Ce plan de relance de 2021 est la 3ème vague de perfusion à l’économie américaine. Après 2 000 milliards décidés en mars 2020, puis 900 milliards fin décembre, cette nouvelle annonce a de quoi faire pâlir le FMI et la Banque Mondiale : les Etats-Unis ont déjà injecté ou prévu d’injecter environ 5 000 milliards de dollars dans l’économie et la relance de la consommation américaine. Au-delà du budget, la relance passe également par l’efficacité de sa mise en œuvre : l’Europe est à nouveau à la traîne.

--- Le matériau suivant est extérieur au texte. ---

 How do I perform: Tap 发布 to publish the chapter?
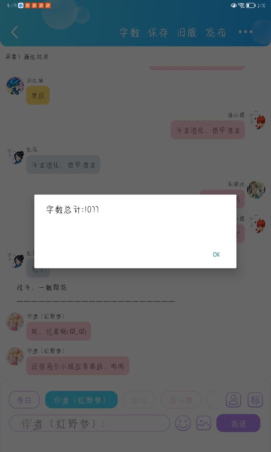point(216,33)
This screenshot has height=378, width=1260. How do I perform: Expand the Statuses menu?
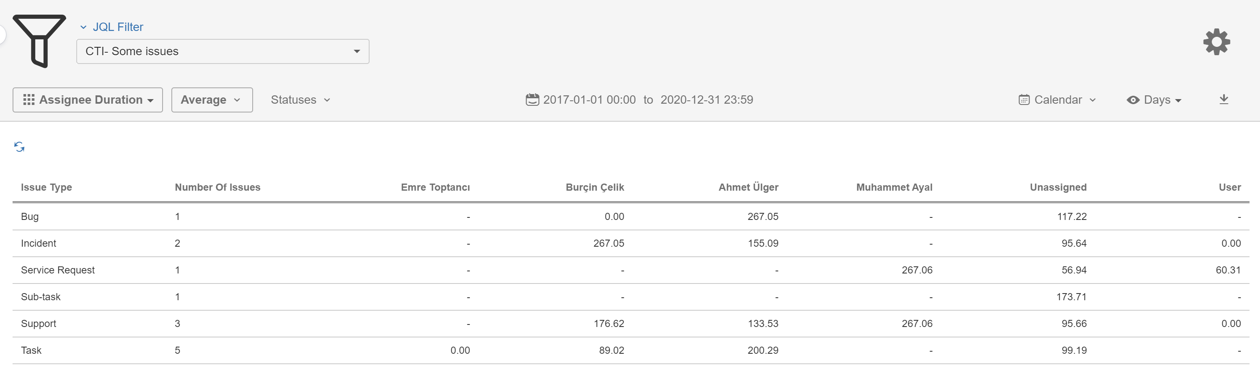click(300, 100)
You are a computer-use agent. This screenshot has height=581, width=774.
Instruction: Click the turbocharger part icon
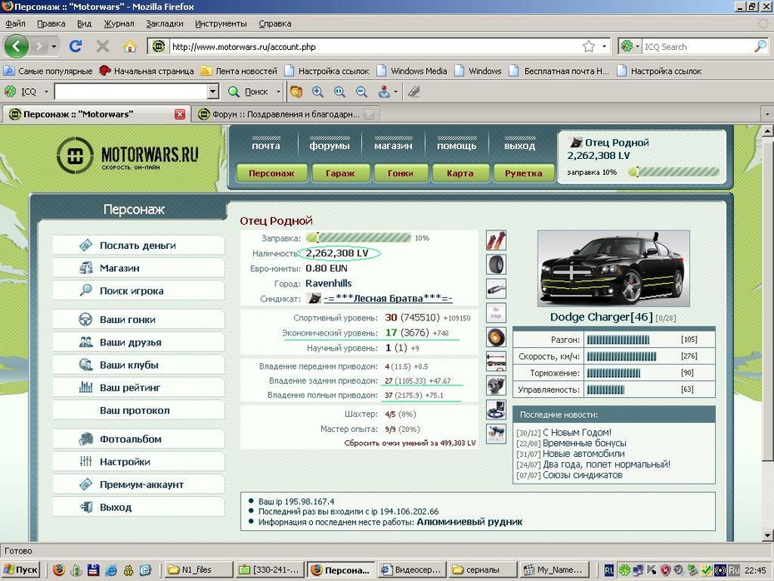click(x=495, y=385)
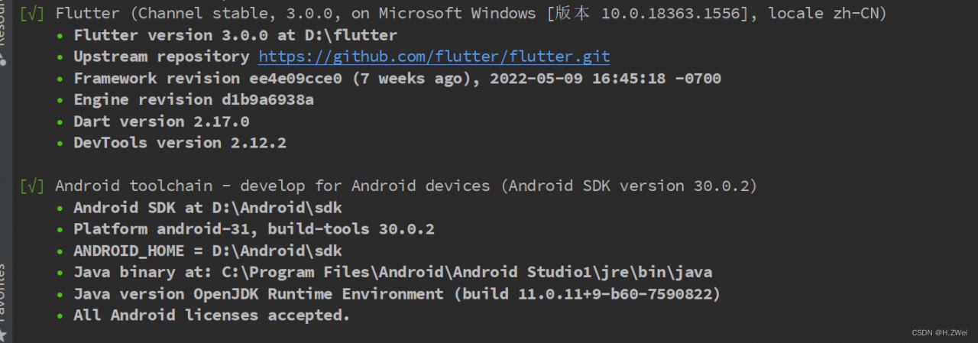Click the check mark beside Android toolchain
The width and height of the screenshot is (978, 343).
[x=32, y=186]
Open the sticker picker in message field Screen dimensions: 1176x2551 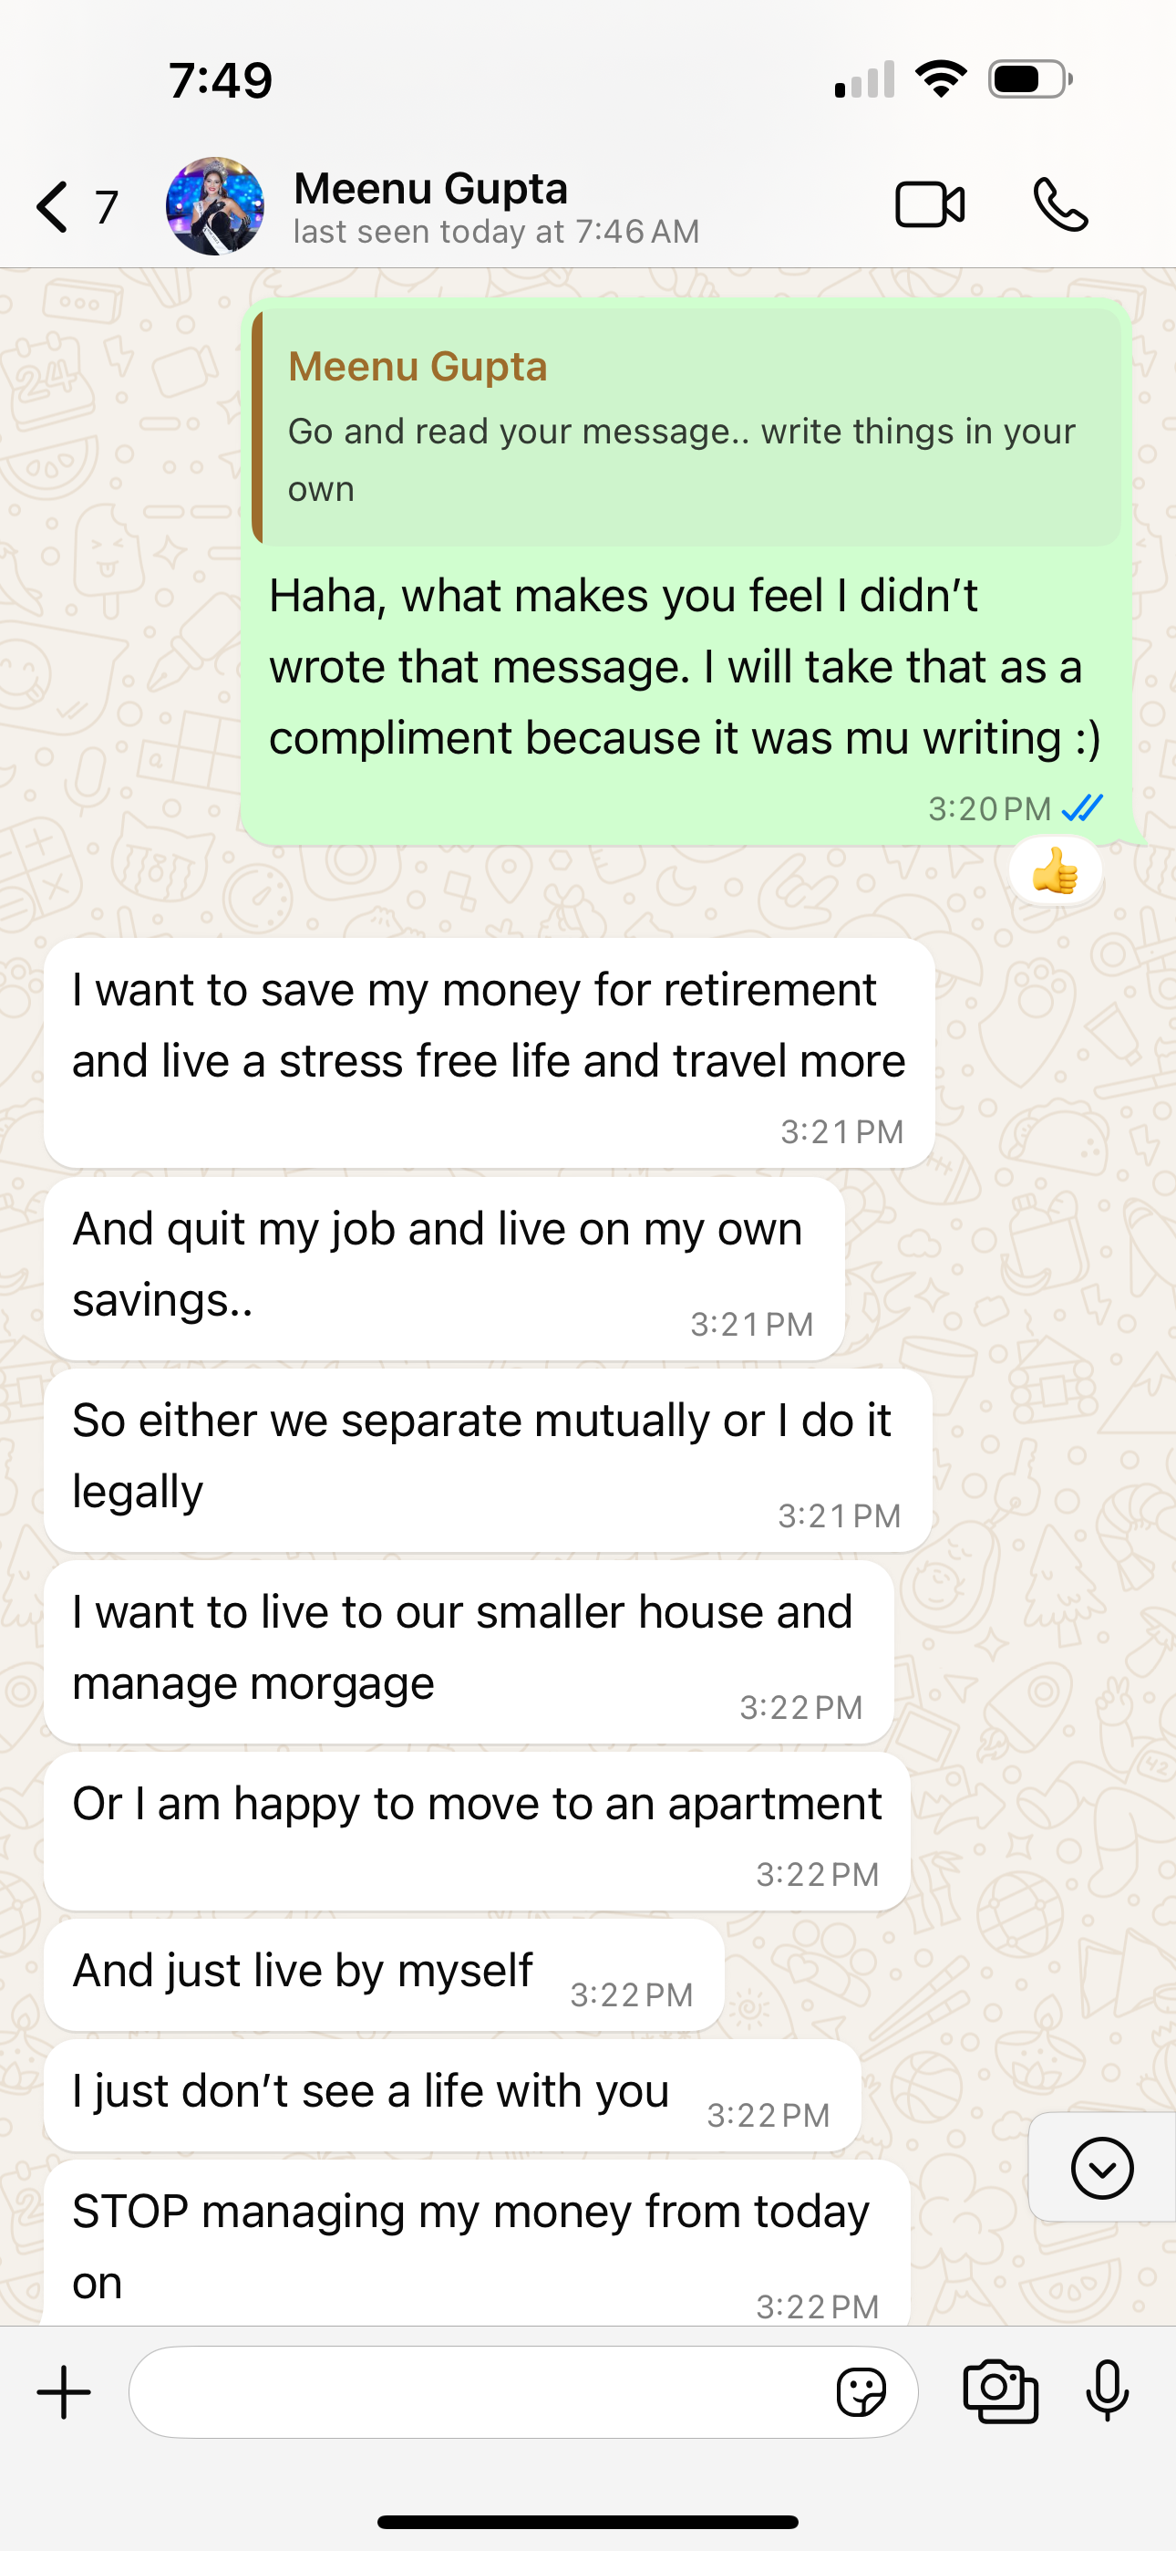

Il nous aura fallu plus de 8 mois pour trouver un accord sur le montant du budget à retenir, la ventilation du budget européen dans des mesures concrètes au sein des Etats Membres reste encore floue, et l’essentiel du budget sera engagé en 2022[1]. Alors qu’outre-Atlantique, ce dernier budget voté par le Congrès le 10 mars (soit moins de deux mois après l’investiture de Joe Biden) est clairement réparti dans les différents programmes et commence déjà à être engagé moins d’un mois plus tard, tandis que les ménages reçoivent leurs nouveaux chèques.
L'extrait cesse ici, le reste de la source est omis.